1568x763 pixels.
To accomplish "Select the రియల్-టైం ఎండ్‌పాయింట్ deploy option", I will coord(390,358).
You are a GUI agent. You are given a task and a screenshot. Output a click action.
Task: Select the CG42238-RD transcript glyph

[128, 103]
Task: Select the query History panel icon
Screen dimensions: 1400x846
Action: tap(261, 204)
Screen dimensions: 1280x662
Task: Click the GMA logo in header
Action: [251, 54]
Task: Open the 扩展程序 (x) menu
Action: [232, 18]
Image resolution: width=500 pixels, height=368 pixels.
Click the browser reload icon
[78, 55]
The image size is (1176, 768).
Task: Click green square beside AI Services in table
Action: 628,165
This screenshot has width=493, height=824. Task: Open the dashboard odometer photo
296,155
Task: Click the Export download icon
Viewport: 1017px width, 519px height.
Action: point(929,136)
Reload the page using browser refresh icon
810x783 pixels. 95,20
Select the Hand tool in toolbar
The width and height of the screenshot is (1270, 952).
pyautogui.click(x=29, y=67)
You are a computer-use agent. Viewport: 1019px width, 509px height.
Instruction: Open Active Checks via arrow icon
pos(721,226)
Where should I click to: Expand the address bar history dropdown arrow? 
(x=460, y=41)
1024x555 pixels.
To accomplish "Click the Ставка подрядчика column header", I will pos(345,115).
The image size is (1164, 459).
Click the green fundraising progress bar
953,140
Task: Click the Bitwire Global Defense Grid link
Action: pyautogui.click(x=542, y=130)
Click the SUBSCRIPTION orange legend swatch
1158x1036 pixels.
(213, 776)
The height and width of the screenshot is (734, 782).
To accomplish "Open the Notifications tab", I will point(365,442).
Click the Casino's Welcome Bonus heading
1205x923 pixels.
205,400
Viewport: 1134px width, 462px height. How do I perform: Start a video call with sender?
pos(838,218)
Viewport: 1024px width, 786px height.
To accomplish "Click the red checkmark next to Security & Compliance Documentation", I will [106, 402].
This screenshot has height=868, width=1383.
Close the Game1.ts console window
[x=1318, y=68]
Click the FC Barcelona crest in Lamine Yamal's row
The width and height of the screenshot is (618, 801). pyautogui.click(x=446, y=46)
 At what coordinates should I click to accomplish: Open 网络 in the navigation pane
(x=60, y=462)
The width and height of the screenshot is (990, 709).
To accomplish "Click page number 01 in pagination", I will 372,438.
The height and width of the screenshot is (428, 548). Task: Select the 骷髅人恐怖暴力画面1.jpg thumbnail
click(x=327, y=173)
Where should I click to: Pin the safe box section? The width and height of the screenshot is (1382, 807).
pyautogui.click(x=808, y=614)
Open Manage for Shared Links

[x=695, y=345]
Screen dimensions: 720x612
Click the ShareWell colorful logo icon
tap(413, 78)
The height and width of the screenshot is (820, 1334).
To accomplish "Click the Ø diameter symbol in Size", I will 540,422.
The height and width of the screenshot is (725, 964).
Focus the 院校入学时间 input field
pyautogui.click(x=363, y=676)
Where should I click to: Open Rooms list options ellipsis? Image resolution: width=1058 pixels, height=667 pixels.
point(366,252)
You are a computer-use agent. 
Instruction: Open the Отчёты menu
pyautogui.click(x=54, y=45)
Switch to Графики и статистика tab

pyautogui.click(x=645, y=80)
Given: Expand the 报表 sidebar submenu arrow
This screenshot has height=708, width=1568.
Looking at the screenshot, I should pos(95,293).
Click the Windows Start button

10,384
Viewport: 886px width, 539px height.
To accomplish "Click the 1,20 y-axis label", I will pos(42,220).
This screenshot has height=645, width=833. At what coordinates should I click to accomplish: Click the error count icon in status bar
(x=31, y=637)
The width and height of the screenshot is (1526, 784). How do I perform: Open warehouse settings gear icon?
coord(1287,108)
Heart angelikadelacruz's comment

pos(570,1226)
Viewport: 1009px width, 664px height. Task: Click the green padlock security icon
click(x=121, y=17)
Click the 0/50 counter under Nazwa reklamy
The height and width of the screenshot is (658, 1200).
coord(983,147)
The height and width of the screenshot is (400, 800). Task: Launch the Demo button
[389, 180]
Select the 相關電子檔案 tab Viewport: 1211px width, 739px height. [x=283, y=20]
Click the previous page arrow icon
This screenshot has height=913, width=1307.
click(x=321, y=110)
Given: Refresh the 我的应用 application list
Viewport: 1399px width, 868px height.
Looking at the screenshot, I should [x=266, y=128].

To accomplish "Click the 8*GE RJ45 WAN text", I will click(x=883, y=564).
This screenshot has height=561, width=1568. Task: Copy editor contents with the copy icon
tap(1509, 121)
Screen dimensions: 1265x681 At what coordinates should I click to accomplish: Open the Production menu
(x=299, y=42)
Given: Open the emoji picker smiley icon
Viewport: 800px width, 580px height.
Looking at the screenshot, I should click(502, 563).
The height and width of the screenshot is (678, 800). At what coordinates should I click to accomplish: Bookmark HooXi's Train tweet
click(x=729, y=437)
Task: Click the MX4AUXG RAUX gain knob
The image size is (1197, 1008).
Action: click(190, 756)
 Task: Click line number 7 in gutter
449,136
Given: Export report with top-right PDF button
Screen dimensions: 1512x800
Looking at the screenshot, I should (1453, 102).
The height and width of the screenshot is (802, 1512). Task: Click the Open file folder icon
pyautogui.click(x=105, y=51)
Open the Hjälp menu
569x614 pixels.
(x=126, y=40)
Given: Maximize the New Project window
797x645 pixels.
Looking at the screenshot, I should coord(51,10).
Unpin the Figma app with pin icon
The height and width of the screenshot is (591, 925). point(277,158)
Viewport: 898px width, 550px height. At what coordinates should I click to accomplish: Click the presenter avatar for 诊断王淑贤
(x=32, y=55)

----------

Copy each line above that contains the string "Export".

Task: Click the Export download icon
Given: Export report with top-right PDF button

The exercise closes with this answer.